→ **Saved entries**:
________

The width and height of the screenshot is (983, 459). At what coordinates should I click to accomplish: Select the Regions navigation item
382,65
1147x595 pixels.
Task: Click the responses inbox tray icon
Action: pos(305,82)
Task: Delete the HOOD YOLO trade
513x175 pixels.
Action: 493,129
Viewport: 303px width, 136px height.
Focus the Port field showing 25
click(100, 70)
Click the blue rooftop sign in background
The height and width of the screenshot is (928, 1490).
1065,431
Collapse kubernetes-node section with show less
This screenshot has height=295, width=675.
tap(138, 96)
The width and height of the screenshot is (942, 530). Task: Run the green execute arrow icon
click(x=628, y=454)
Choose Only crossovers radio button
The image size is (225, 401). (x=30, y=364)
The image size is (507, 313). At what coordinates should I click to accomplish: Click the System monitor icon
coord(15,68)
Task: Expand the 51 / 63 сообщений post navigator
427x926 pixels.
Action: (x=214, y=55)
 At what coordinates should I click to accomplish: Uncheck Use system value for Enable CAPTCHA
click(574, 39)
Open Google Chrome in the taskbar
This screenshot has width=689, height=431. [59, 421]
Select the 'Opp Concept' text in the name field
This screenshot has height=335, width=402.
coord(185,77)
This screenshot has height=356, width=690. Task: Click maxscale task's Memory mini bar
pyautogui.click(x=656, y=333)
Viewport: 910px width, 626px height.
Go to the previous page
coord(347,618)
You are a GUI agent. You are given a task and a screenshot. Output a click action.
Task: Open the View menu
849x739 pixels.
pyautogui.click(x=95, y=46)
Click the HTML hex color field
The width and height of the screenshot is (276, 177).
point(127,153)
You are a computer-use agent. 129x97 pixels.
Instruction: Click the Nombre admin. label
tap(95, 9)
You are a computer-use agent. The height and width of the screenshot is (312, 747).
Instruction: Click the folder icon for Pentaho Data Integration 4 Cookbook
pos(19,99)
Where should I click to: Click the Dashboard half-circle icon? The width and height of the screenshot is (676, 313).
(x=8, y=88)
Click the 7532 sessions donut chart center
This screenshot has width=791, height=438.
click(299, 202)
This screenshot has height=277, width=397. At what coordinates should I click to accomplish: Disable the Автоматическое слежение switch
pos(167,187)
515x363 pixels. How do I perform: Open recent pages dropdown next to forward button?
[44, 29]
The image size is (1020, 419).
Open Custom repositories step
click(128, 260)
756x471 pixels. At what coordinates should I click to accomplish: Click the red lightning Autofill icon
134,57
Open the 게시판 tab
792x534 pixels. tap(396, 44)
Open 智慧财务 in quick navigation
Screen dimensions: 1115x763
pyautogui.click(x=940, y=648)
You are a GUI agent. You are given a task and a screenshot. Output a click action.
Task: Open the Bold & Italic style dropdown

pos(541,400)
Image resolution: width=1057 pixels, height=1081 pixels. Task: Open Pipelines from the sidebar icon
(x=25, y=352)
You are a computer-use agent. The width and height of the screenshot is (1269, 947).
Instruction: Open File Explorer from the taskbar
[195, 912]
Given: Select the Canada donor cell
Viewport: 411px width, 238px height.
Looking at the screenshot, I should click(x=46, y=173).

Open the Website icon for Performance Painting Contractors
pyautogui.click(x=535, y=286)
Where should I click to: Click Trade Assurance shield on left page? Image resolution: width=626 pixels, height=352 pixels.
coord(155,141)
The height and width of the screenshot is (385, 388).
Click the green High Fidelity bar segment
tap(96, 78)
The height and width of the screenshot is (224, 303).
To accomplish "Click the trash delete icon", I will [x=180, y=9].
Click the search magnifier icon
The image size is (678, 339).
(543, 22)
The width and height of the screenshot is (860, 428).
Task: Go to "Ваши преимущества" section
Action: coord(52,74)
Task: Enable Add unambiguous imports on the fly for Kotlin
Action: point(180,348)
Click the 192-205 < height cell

________

→ **Task description**: Only lines that contain "agent" are needed, so copy each of them from the data.

→ **Exercise solution**:
You are a GUI agent. You are given a task and a screenshot. Output a click action.
You are a computer-use agent. 129x97 pixels.
You are a computer-use agent. The height and width of the screenshot is (312, 747).
You are a GUI agent. You are given a task and a screenshot. Output a click action.
You are a computer-use agent. The width and height of the screenshot is (1269, 947).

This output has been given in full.